Stored data entries
• • •

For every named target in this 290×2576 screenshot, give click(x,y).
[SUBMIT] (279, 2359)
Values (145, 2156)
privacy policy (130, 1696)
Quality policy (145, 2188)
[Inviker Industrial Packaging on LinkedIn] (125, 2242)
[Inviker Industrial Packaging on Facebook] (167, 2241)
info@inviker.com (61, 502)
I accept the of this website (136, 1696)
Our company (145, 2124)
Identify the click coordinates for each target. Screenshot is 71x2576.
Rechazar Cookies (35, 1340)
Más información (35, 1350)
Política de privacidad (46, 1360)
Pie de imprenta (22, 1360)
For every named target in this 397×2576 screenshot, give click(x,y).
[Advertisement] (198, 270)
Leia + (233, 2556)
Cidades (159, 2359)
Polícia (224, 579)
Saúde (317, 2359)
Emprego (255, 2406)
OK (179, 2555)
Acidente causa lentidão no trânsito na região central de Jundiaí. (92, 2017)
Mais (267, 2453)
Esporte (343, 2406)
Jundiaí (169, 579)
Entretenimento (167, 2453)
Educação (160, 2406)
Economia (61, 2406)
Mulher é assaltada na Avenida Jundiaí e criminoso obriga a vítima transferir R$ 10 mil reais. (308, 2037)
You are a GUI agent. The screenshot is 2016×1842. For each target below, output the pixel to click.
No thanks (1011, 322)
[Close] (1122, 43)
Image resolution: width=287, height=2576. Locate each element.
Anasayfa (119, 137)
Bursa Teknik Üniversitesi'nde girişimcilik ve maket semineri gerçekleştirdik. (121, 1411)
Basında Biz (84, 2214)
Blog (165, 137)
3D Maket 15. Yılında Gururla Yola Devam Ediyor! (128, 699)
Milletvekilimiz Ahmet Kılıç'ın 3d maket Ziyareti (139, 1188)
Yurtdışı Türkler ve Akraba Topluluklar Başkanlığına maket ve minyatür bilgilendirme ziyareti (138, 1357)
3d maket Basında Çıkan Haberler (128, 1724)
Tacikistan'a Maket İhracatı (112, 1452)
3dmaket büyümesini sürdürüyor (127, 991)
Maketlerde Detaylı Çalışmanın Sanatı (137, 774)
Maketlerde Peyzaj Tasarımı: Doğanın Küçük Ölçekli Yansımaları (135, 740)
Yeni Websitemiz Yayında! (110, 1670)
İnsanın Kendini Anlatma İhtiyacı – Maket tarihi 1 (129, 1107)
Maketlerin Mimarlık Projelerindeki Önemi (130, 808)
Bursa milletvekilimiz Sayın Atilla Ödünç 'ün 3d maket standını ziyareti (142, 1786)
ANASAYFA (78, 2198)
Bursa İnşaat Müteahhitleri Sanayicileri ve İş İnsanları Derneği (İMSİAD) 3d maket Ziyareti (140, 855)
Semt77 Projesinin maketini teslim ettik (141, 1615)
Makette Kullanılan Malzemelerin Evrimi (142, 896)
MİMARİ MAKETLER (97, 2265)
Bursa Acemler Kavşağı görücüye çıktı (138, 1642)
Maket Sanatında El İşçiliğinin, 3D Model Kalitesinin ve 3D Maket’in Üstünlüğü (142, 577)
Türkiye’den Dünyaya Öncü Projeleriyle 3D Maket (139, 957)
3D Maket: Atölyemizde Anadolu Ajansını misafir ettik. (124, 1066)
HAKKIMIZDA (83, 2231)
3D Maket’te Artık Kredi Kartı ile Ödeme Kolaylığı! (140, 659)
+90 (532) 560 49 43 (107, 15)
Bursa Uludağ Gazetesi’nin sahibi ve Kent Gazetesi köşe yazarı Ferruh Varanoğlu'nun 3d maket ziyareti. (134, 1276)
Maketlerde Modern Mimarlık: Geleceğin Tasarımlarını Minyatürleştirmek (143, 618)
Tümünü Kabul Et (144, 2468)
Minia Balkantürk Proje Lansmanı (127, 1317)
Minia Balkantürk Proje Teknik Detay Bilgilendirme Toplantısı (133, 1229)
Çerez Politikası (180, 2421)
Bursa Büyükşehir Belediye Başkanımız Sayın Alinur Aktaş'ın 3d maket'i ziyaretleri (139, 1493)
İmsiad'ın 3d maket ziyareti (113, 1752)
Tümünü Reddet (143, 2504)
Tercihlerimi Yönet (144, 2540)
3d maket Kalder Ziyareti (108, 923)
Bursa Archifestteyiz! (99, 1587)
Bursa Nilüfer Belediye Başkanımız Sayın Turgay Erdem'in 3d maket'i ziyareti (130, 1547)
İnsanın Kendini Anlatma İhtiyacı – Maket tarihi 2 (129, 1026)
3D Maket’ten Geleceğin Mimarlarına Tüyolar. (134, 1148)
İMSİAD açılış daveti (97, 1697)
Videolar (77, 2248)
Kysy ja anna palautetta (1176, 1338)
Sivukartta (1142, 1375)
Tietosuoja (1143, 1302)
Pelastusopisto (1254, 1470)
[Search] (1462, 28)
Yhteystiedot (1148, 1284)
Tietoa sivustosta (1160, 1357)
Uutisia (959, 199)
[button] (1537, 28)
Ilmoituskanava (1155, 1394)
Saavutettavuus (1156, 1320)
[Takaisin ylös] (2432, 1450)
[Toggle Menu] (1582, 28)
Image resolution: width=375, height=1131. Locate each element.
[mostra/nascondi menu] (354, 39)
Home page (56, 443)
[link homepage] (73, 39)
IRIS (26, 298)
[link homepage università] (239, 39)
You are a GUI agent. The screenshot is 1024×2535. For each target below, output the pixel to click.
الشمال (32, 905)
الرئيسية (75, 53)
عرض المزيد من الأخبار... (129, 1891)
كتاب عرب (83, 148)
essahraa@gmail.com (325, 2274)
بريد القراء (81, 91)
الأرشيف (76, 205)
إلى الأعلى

• • •

_YOUR GOAL_:
Search the entries for the string "Mimarlık" and copy each line where it occurs.

_SOLUTION FOR THIS EXERCISE_:
Maketlerin Mimarlık Projelerindeki Önemi (130, 808)
Maketlerde Modern Mimarlık: Geleceğin Tasarımlarını Minyatürleştirmek (143, 618)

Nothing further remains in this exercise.